The Mad Swedes1+1= 11 Groundbreaking mathematical rules and puffs. We created them. Invisible ridges, we are them. System creators are written in bold on our businesscards. Businesscards without names because we dont need them. We are the creators of madness.
One of those mornings we get that flow for life.
One of us are vomiting over a food poisoning the other one is doing fartleks training in the forest. We’re dreaming about a radio show, the kind of show anybody with rosea needs to stop listening to or run straight to the hospital for that extra strong cortison cream.
What fumed our creativity?
- I’m having Watermelon, it’s easily digested so it should be a good idea.
- Skip your Watermelon I believe Ive heard it’s the opposite. Go for a lemon water fiest, lemons are anti skeptical. Sorry I meant anti septical.
Then I recorded a voice message saying “Are lemons anti sceptical or anti septical, this is todays riddle for you our Swedish folks to solve”.

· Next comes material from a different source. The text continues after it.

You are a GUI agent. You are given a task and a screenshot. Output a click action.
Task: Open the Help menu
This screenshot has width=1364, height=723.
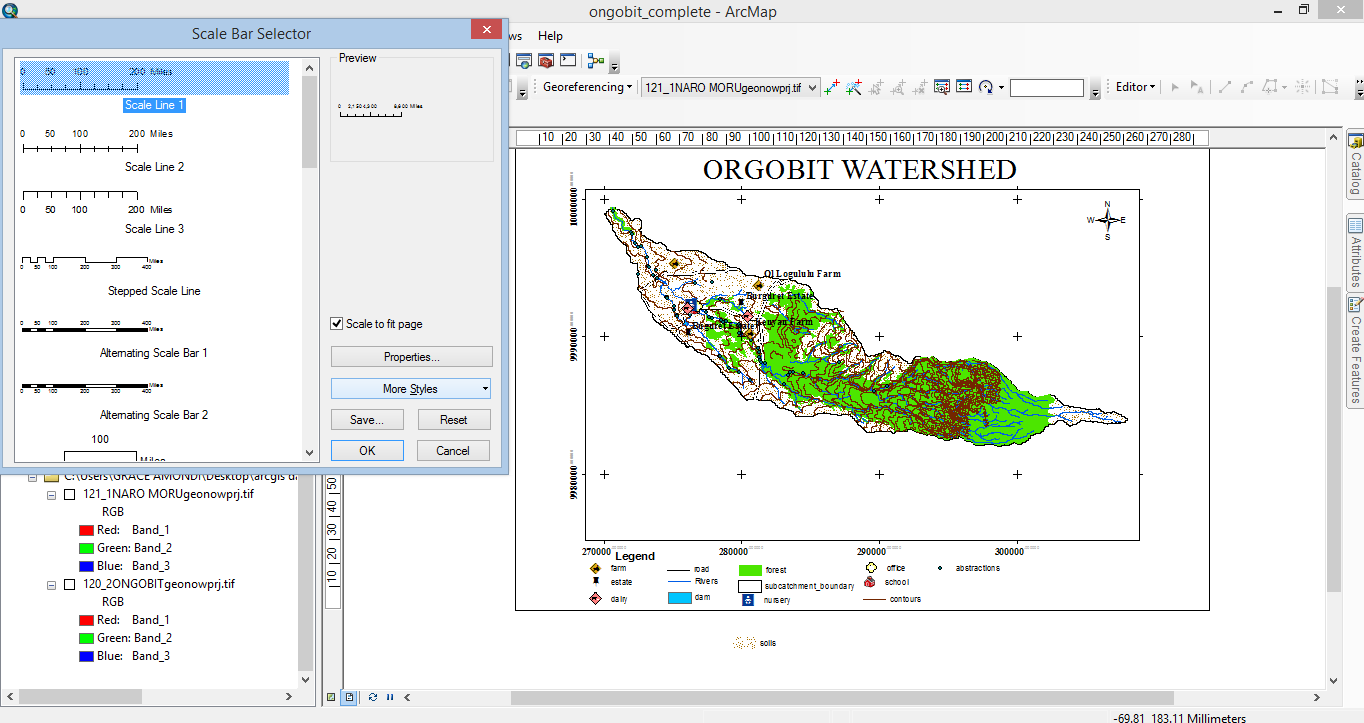pyautogui.click(x=550, y=35)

The conversation became all about sincere jokes, the kind where you play with words and laugh about your own damn wittiness til your stomach is begging you to stop. Of course the show will be held in Swedish, the power of my wickness is much stronger in my mother tongue. Our first episode will be about revealing the true facts of our nickname the Mad Swedes, our insanity label. A label I not long ago got questioned about, how can you who fall asleep at 10 in the evening be insane in any kind of way?Watermelon only laughed, and I joined. Just like the good old times.
The first 7 words of that show will make the nation call their friends and family, and from those 7 words the listening number will be raced from 1 million to 6. You know I am trustworthy.